= Problem details =
Below are some records. Output the lines from the first one through the line that holds "Given: Open the transfer arrows sidebar icon", exactly as written, with no pictures.

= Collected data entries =

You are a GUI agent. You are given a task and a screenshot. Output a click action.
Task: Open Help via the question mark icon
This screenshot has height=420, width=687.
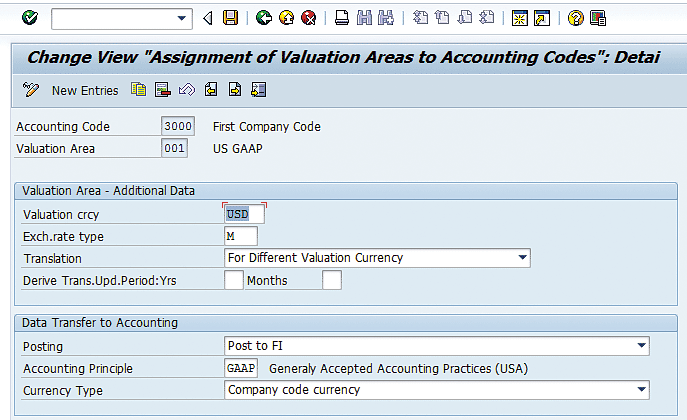[x=576, y=18]
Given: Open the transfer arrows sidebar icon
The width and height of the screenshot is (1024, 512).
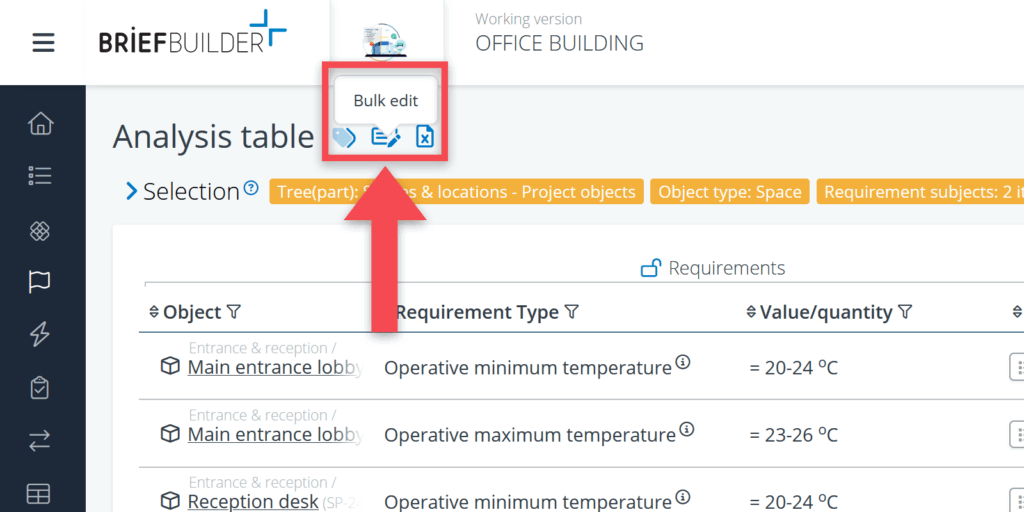Looking at the screenshot, I should 40,441.
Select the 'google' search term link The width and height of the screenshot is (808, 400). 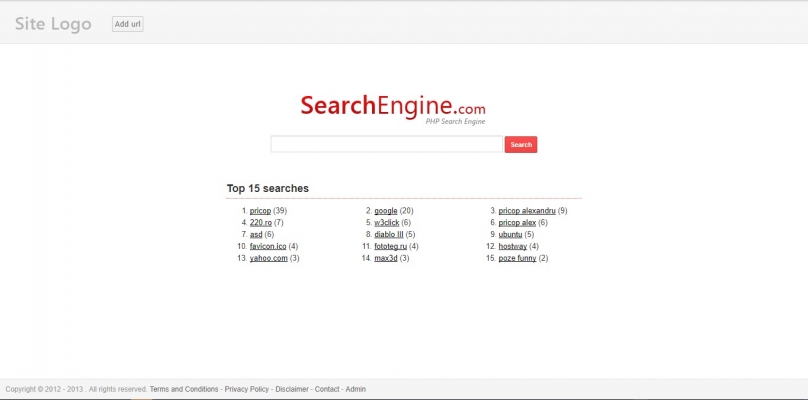pos(386,211)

= Solution below =
You are a GUI agent. You are given a task and a screenshot. Output a click action.
Task: Open Help via the question mark icon
This screenshot has height=420, width=687.
[x=576, y=18]
Given: Open the transfer arrows sidebar icon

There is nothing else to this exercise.